RECORDS SHOWN
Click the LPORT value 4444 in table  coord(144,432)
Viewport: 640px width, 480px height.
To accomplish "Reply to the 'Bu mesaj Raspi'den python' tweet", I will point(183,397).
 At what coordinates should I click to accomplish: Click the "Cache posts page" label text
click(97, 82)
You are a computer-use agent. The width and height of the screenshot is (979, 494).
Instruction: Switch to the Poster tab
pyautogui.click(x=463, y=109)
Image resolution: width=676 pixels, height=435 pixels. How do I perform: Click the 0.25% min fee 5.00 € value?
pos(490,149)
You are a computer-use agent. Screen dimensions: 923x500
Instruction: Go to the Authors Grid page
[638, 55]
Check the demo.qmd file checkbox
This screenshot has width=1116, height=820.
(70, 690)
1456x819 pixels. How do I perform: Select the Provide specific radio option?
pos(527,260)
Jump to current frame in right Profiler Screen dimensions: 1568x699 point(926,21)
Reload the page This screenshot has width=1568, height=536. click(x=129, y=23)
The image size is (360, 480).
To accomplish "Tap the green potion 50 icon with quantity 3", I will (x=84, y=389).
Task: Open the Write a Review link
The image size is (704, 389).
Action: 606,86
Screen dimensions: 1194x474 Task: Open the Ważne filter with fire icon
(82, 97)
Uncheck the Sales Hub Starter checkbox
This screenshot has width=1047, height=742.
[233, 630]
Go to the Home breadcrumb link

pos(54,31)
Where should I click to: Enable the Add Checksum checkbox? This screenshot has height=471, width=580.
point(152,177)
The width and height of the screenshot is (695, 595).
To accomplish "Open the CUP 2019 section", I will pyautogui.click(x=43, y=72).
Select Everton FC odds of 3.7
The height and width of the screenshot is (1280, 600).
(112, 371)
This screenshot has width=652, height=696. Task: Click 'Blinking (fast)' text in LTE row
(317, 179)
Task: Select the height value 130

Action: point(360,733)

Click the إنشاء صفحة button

WORK TO BE COMPLETED
Report every line above that has the string "computer" in it.

WRITTEN SOLUTION
You are a computer-use agent. The width and height of the screenshot is (979, 494).
You are a computer-use agent. Screen dimensions: 923x500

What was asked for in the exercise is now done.